= Gwen Catley =

English coloratura soprano (1906–1996)

Gwendoline Florence Catley (9 February 1906 – 12 November 1996) was an English lyric coloratura soprano who sang in opera, concert and revues. She often sang on radio and television, and made numerous recordings of songs and arias, mostly in English. She was renowned for the clarity and agility of her voice particularly in florid parts, and her English diction was outstanding.

==Biography==
Catley was born in London in 1906. She studied at the Guildhall School of Music, where her chief singing teacher was the tenor Walter Hyde. Her other teachers included Sir Granville Bantock, Jenny Hyman and, privately, Julian Kimbell. The school's principal, Sir Landon Ronald, who had been Dame Nellie Melba's accompanist, said Catley reminded him of Melba. She won the Gold Medal but was prevented from accepting it by her father.
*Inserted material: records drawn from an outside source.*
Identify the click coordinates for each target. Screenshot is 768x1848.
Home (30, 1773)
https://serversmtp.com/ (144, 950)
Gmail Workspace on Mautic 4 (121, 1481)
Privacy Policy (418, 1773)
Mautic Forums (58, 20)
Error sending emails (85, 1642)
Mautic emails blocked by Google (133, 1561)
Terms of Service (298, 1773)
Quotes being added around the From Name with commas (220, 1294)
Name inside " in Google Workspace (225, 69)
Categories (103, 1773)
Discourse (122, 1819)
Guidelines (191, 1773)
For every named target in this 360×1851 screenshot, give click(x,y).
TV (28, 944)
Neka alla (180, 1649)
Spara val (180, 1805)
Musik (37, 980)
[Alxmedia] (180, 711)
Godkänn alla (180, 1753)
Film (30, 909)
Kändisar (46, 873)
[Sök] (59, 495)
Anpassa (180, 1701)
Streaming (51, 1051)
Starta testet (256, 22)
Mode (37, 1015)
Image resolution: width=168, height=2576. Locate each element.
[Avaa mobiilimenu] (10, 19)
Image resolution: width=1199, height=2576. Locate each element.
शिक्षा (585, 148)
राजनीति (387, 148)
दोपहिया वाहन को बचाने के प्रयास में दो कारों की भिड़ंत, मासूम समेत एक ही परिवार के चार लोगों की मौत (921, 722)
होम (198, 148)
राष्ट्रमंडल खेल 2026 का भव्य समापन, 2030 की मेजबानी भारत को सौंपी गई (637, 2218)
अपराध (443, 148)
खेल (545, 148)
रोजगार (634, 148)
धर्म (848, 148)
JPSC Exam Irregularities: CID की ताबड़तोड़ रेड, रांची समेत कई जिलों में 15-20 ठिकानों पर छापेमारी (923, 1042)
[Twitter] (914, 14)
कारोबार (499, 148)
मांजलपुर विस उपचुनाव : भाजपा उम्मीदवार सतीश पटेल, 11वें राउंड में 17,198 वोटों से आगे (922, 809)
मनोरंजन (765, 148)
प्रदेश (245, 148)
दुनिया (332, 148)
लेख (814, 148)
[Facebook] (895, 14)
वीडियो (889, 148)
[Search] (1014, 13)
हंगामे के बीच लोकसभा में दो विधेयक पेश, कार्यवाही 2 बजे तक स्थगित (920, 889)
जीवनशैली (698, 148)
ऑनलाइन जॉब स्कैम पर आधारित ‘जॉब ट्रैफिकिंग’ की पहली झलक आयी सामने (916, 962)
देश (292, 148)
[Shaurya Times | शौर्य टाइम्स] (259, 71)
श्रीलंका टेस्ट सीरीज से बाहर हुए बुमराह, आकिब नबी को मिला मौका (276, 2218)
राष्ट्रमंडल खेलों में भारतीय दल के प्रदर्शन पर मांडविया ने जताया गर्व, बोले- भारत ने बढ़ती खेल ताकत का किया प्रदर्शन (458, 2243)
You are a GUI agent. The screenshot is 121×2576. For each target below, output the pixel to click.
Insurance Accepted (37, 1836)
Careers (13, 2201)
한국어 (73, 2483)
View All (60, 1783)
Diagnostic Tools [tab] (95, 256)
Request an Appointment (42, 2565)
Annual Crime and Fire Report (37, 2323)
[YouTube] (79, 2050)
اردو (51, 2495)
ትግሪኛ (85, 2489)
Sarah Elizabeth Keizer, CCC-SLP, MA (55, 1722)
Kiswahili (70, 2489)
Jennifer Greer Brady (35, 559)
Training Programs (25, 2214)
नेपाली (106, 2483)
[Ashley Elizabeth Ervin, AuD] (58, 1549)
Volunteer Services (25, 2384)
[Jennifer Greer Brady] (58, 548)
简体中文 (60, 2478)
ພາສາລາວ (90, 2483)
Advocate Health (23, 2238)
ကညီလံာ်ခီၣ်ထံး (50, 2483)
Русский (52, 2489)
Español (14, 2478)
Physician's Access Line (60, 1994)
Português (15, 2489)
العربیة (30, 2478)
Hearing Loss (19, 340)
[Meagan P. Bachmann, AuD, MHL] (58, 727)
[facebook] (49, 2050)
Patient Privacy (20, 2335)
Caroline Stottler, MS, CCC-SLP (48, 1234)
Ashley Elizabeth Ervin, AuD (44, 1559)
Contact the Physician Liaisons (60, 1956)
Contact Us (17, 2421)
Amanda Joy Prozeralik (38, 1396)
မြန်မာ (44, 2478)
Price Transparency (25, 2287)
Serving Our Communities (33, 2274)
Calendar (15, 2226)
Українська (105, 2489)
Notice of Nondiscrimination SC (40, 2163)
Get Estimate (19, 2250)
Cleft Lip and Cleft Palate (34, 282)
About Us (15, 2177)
She later won it again. In 1937 she sang with Sadler's Wells Opera, as the Queen of the Night in Mozart's The Magic Flute and Nannetta in Verdi's Falstaff. After a successful and sold-out 1938 debut at the Wigmore Hall, which Landon Ronald sponsored, she joined the BBC Chorus. She had a successful career, singing with the leading British orchestras.

In World War II she sang for a year in Jack Hylton's revue Hi-de-Hi, where she was famed for her performances of "Caro nome" from Verdi's Rigoletto. She also sang Gilda with the Carl Rosa Opera Company during the war. In 1949 she sang Catherine Glover in a BBC studio broadcast of Bizet's The Fair Maid of Perth, with Richard Lewis as Henry Smith and conducted by Sir Thomas Beecham. She continued singing with the Carl Rosa company till 1957. In 1953 she took part in the first British broadcast of Stravinsky's The Rake's Progress. She often worked with the conductors Stanford Robinson and his brother Eric Robinson, who together account for many of her recordings.

She retired to Italy with her cellist husband Allen Ford, with whom she had a son. She returned to Britain to teach, her students including Judi Dench for a production of Cabaret.

Gwen Catley died in Hove on 12 November 1996, aged 90.

Many of her recordings are still available. They include a Witch in the first complete recording of Purcell's Dido and Aeneas, with Nancy Evans (Dido), Roy Henderson (Aeneas), conducted by Clarence Raybould. She appears on The Record of Singing: Volume 4, The Anglo-American School.